Dataset entries:
▼

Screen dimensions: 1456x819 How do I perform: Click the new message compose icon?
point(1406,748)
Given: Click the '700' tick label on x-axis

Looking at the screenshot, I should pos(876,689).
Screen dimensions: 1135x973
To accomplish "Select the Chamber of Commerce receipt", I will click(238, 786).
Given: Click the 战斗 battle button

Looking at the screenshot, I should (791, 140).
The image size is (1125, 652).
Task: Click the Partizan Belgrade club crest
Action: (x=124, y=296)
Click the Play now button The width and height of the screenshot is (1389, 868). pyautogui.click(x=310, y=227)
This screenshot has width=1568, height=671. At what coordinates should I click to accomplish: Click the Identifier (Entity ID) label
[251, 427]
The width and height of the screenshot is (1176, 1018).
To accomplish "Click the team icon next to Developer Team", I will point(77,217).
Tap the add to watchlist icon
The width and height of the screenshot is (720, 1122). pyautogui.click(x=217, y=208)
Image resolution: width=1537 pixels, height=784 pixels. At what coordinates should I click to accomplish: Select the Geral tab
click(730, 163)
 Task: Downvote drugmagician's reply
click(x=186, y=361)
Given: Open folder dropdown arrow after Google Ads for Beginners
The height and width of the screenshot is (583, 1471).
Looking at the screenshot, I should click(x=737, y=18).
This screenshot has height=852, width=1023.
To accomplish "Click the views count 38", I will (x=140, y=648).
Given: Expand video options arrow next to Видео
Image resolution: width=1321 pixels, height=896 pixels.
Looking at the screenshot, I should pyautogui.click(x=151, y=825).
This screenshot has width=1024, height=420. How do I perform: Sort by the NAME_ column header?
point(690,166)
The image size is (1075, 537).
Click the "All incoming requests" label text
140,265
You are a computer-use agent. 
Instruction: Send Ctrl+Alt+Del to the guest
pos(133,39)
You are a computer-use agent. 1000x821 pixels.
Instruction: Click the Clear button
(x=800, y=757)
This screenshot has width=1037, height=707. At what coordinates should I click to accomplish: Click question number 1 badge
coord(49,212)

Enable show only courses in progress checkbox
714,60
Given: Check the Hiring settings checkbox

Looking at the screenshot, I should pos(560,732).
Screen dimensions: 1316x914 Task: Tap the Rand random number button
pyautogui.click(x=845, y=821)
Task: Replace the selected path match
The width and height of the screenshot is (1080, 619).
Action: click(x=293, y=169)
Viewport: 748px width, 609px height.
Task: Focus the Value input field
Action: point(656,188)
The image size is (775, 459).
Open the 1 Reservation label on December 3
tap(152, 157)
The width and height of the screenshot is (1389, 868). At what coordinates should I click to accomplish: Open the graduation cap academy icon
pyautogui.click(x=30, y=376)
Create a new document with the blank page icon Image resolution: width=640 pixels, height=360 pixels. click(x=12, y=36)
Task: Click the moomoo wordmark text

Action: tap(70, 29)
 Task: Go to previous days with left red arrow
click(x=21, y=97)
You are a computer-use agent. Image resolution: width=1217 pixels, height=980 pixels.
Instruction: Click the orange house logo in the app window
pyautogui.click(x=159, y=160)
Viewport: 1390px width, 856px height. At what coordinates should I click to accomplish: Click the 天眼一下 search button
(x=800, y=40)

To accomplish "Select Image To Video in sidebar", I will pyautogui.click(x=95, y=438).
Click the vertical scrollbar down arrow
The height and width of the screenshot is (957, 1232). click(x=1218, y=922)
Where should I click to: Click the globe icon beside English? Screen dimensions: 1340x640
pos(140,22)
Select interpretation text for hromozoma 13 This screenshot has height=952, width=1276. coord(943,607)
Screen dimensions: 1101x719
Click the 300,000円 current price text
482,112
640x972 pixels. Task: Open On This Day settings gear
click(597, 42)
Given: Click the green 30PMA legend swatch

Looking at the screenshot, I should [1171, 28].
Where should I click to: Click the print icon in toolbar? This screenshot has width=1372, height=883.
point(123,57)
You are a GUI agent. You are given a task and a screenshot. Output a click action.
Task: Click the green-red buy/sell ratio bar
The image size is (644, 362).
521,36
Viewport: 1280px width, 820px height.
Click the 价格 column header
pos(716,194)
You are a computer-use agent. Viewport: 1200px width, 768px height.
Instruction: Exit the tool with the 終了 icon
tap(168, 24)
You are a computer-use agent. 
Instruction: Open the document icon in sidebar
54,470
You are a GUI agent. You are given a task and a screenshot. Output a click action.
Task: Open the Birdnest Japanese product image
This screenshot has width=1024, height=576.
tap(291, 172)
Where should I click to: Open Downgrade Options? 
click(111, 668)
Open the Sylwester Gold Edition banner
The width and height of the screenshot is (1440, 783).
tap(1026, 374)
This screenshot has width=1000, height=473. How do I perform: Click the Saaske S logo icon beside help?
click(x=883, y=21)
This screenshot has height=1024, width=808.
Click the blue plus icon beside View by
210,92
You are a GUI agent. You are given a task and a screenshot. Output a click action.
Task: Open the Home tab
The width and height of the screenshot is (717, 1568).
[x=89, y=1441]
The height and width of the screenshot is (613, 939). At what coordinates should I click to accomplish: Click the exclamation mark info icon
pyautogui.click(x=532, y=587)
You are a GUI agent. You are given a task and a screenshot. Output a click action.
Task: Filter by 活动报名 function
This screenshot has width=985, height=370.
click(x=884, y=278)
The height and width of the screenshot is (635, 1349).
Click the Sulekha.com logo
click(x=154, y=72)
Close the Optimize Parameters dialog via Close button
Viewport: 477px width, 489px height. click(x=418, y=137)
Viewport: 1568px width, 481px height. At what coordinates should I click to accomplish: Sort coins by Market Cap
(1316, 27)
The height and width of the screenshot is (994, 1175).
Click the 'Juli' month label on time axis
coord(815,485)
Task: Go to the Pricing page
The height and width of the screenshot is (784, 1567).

▲

What is expected
Given the data above, which lines hold the string "next"? Return them.

Answer section
To accomplish "Click the team icon next to Developer Team", I will point(77,217).
Given: Expand video options arrow next to Видео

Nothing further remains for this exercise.